Recreational fishing groups had been pressing hard for banning this type of fishing, falsely stating the gill nets were catching all the fish and depleting the stock of fish, adversely affecting the much more economically important recreational fishing. They had tried to sell this argument to two separate governors and cabinets, but after listening to all the facts and data they declined to take action. First of all commercial fishing only accounted for 10% of the total catch, and the gill nets were very selective in what they caught. They were so selective that our mullet fishermen had to use 6-8 different sets of nets, with varying mesh sizes. Nine days out of ten I wouldn't catch any fish other than mullet, and the bi-catch would be of the same size. By contrast, beach seines and purse could catch everything.
Like most the citizens of Lee County, I had been sprayed by Mosquito Control fleet of aircraft, flying low level in formation all over the county, using Malathion.
This was different. It was a single plane. As I watched, most of the “fog” of the pesticide drifted over the water.
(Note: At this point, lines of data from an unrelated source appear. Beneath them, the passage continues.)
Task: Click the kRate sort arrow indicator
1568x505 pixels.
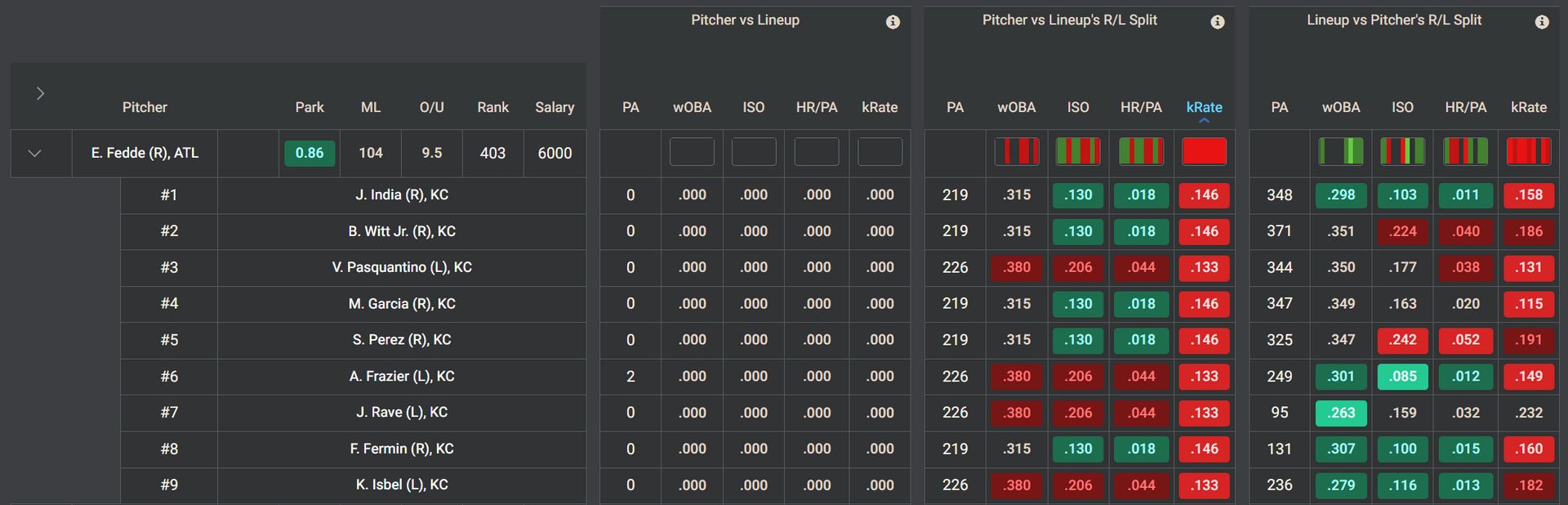Action: coord(1204,121)
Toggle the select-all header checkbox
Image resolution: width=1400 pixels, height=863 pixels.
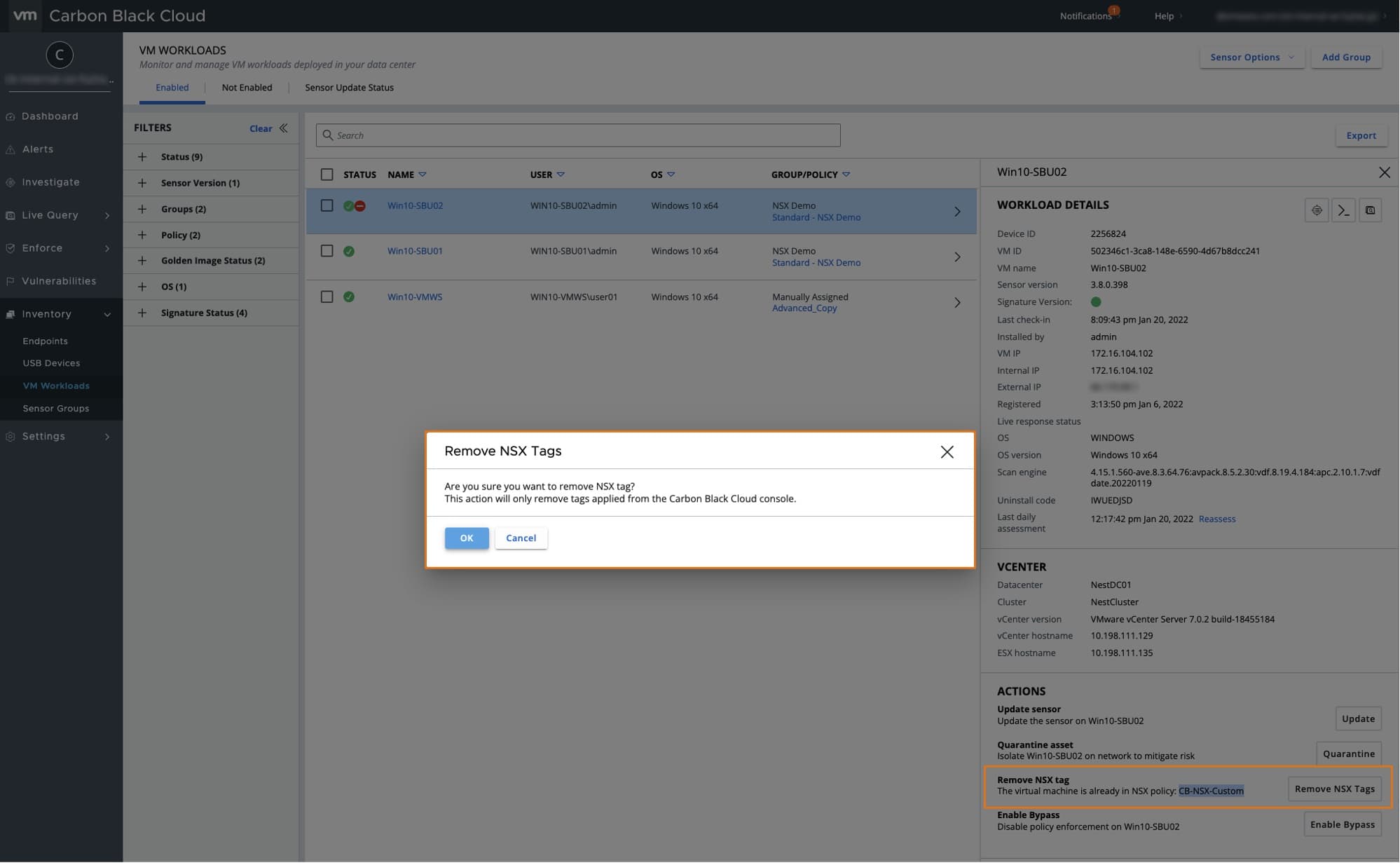pyautogui.click(x=327, y=175)
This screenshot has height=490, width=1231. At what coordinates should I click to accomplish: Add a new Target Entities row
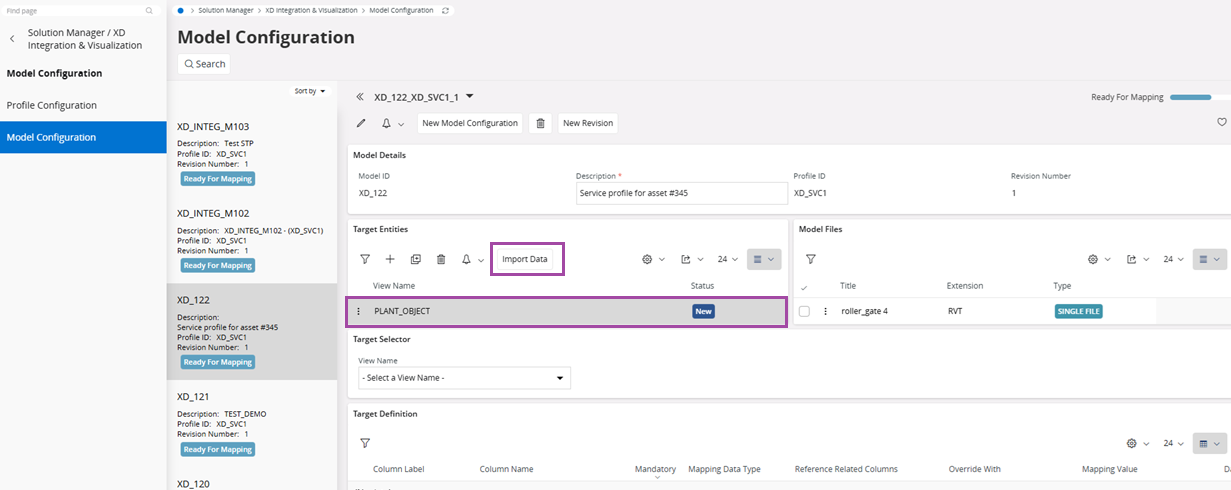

That was a trigger that set me off on a new crusade.
I had known for years, that our mosquito control notified bait shop owners when they were going to spray in their area—so they could cover their tanks. My research showed that Baytex (Fenthion) which was being used on the islands, was specifically labeled—Not to be used where shellfish and crustaceans are important. I also learned that the fertilized eggs and larvae of spawning snook are also susceptible. Viola-- The rapid decline in snook populations witnessed in the 50's, coincided with the beginning of mosquito control. The early morning spraying would catch the young snook larvae as they drifted back in through the passes, into the very shallow water of extra low tides. This would also affect shrimp and other crustaceans in a foot or so of water. But what about redfish? The once abundant fiddler crab throughout the area, were now almost extinct along with the other small crustaceans living among the mangroves, which is a nursery for redfish.
My arguments were carried on in the local press and on TV for months, without result. All was not lost though—a couple years later, after I had retired from fishing, mosquito control made a mistake. They sprayed a beach during the middle of the day at the request of a politician who was entertaining that evening. Beach goers were furious and it resulted in the Governor calling a special workshop, to which I was invited. We got the Baytex banned, and only helicopter spot spraying with a larvicide was permitted in the mangroves,--thus ending my jousting career.
Unfortunately, this victory came after recreational fishermen, assisted by a lot of Texas money were able to squelch the protest of commercial net fishermen, and get a voter approved constitutional amendment to ban gill nets. Fishermen who for generations knew no other trade were put out of work. One more case, where money was able to sway votes, contrary to facts, by a mass media blitz of inaccurate and deceptive information. Sound familiar?